** Opening DATA UNDER STUDY block **
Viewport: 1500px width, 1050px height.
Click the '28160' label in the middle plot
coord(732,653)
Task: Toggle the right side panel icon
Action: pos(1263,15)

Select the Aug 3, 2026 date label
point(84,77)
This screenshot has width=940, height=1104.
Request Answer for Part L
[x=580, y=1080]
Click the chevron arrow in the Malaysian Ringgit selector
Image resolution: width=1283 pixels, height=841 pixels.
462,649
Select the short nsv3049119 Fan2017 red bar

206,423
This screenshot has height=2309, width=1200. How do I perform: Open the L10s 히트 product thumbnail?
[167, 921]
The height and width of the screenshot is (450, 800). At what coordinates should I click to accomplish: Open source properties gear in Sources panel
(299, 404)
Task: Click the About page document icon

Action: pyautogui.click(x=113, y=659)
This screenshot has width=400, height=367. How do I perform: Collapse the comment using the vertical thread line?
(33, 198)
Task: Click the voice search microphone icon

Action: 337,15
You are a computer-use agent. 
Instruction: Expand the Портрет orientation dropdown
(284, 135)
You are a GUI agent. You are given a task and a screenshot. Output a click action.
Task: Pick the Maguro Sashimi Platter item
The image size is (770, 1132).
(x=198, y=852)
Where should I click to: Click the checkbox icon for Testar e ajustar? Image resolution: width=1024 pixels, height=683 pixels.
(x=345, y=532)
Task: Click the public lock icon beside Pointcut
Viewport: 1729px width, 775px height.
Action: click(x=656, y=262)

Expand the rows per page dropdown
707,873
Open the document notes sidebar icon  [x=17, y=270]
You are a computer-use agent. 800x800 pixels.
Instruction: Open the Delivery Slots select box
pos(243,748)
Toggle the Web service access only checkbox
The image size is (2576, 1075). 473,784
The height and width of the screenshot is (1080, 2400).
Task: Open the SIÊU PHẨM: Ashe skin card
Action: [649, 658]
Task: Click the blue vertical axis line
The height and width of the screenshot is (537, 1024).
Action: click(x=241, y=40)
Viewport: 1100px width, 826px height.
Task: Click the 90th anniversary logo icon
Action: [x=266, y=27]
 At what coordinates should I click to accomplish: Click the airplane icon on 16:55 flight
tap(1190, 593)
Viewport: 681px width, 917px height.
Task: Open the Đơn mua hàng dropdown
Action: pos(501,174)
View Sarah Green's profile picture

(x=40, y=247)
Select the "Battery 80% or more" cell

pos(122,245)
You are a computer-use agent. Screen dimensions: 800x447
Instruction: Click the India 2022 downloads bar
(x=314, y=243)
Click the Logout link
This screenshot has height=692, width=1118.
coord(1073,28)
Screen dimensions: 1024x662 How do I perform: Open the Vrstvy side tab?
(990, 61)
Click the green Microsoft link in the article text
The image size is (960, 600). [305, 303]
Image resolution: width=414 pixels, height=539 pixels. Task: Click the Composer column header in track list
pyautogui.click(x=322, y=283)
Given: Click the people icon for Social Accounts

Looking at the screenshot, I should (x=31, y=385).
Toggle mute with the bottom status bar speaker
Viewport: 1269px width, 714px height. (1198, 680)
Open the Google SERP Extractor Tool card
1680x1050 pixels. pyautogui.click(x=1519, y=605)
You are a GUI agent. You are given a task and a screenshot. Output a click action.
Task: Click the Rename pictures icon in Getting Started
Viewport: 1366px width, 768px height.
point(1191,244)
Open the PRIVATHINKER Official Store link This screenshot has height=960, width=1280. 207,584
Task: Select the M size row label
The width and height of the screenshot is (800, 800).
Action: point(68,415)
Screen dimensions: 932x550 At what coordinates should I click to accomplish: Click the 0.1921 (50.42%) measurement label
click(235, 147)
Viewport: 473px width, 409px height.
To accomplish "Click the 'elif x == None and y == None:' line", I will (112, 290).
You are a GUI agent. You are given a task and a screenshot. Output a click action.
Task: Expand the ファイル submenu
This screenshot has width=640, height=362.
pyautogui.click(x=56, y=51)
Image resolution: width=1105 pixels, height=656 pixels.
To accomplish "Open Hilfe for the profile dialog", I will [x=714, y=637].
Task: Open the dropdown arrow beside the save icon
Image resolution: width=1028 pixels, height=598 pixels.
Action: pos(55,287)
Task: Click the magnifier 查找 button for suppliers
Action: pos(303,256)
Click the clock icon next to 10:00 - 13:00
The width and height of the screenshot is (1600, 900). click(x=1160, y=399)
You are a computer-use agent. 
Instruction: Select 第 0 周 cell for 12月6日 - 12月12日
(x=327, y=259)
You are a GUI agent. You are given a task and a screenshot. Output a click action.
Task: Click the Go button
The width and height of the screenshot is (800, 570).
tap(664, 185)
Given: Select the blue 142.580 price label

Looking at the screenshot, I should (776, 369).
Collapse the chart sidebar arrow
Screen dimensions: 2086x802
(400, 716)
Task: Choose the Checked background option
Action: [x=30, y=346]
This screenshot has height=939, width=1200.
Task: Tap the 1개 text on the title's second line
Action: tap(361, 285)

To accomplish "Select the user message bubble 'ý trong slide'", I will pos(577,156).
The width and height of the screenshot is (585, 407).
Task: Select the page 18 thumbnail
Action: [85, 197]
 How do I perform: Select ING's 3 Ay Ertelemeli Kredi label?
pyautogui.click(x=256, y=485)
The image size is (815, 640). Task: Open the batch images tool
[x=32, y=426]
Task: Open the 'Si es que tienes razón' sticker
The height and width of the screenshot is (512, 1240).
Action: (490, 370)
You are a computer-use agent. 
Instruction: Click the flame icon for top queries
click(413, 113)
** Closing DATA UNDER STUDY block **
WORK REQUIRED -
Every entry above should be given again exactly as shown.

WRITTEN ANSWER -
Viewport: 1500px width, 1050px height.
Click the '28160' label in the middle plot
coord(732,653)
Task: Toggle the right side panel icon
Action: pos(1263,15)

Select the Aug 3, 2026 date label
point(84,77)
This screenshot has width=940, height=1104.
Request Answer for Part L
[x=580, y=1080]
Click the chevron arrow in the Malaysian Ringgit selector
Image resolution: width=1283 pixels, height=841 pixels.
462,649
Select the short nsv3049119 Fan2017 red bar

206,423
This screenshot has height=2309, width=1200. How do I perform: Open the L10s 히트 product thumbnail?
[167, 921]
The height and width of the screenshot is (450, 800). At what coordinates should I click to accomplish: Open source properties gear in Sources panel
(299, 404)
Task: Click the About page document icon

Action: pyautogui.click(x=113, y=659)
This screenshot has width=400, height=367. How do I perform: Collapse the comment using the vertical thread line?
(33, 198)
Task: Click the voice search microphone icon

Action: 337,15
You are a computer-use agent. 
Instruction: Expand the Портрет orientation dropdown
(284, 135)
You are a GUI agent. You are given a task and a screenshot. Output a click action.
Task: Pick the Maguro Sashimi Platter item
The image size is (770, 1132).
(x=198, y=852)
Where should I click to: Click the checkbox icon for Testar e ajustar? Image resolution: width=1024 pixels, height=683 pixels.
(x=345, y=532)
Task: Click the public lock icon beside Pointcut
Viewport: 1729px width, 775px height.
Action: click(x=656, y=262)

Expand the rows per page dropdown
707,873
Open the document notes sidebar icon  [x=17, y=270]
You are a computer-use agent. 800x800 pixels.
Instruction: Open the Delivery Slots select box
pos(243,748)
Toggle the Web service access only checkbox
The image size is (2576, 1075). 473,784
The height and width of the screenshot is (1080, 2400).
Task: Open the SIÊU PHẨM: Ashe skin card
Action: [649, 658]
Task: Click the blue vertical axis line
The height and width of the screenshot is (537, 1024).
Action: click(x=241, y=40)
Viewport: 1100px width, 826px height.
Task: Click the 90th anniversary logo icon
Action: [x=266, y=27]
 At what coordinates should I click to accomplish: Click the airplane icon on 16:55 flight
tap(1190, 593)
Viewport: 681px width, 917px height.
Task: Open the Đơn mua hàng dropdown
Action: pos(501,174)
View Sarah Green's profile picture

(x=40, y=247)
Select the "Battery 80% or more" cell

pos(122,245)
You are a computer-use agent. Screen dimensions: 800x447
Instruction: Click the India 2022 downloads bar
(x=314, y=243)
Click the Logout link
This screenshot has height=692, width=1118.
coord(1073,28)
Screen dimensions: 1024x662 How do I perform: Open the Vrstvy side tab?
(990, 61)
Click the green Microsoft link in the article text
The image size is (960, 600). [305, 303]
Image resolution: width=414 pixels, height=539 pixels. Task: Click the Composer column header in track list
pyautogui.click(x=322, y=283)
Given: Click the people icon for Social Accounts

Looking at the screenshot, I should (x=31, y=385).
Toggle mute with the bottom status bar speaker
Viewport: 1269px width, 714px height. (1198, 680)
Open the Google SERP Extractor Tool card
1680x1050 pixels. pyautogui.click(x=1519, y=605)
You are a GUI agent. You are given a task and a screenshot. Output a click action.
Task: Click the Rename pictures icon in Getting Started
Viewport: 1366px width, 768px height.
point(1191,244)
Open the PRIVATHINKER Official Store link This screenshot has height=960, width=1280. 207,584
Task: Select the M size row label
The width and height of the screenshot is (800, 800).
Action: point(68,415)
Screen dimensions: 932x550 At what coordinates should I click to accomplish: Click the 0.1921 (50.42%) measurement label
click(235, 147)
Viewport: 473px width, 409px height.
To accomplish "Click the 'elif x == None and y == None:' line", I will (112, 290).
You are a GUI agent. You are given a task and a screenshot. Output a click action.
Task: Expand the ファイル submenu
This screenshot has width=640, height=362.
pyautogui.click(x=56, y=51)
Image resolution: width=1105 pixels, height=656 pixels.
To accomplish "Open Hilfe for the profile dialog", I will [x=714, y=637].
Task: Open the dropdown arrow beside the save icon
Image resolution: width=1028 pixels, height=598 pixels.
Action: pos(55,287)
Task: Click the magnifier 查找 button for suppliers
Action: pos(303,256)
Click the clock icon next to 10:00 - 13:00
The width and height of the screenshot is (1600, 900). click(x=1160, y=399)
You are a computer-use agent. 
Instruction: Select 第 0 周 cell for 12月6日 - 12月12日
(x=327, y=259)
You are a GUI agent. You are given a task and a screenshot. Output a click action.
Task: Click the Go button
The width and height of the screenshot is (800, 570).
tap(664, 185)
Given: Select the blue 142.580 price label

Looking at the screenshot, I should (776, 369).
Collapse the chart sidebar arrow
Screen dimensions: 2086x802
(400, 716)
Task: Choose the Checked background option
Action: [x=30, y=346]
This screenshot has height=939, width=1200.
Task: Tap the 1개 text on the title's second line
Action: tap(361, 285)

To accomplish "Select the user message bubble 'ý trong slide'", I will pos(577,156).
The width and height of the screenshot is (585, 407).
Task: Select the page 18 thumbnail
Action: [85, 197]
 How do I perform: Select ING's 3 Ay Ertelemeli Kredi label?
pyautogui.click(x=256, y=485)
The image size is (815, 640). Task: Open the batch images tool
[x=32, y=426]
Task: Open the 'Si es que tienes razón' sticker
The height and width of the screenshot is (512, 1240).
Action: (490, 370)
You are a computer-use agent. 
Instruction: Click the flame icon for top queries
click(413, 113)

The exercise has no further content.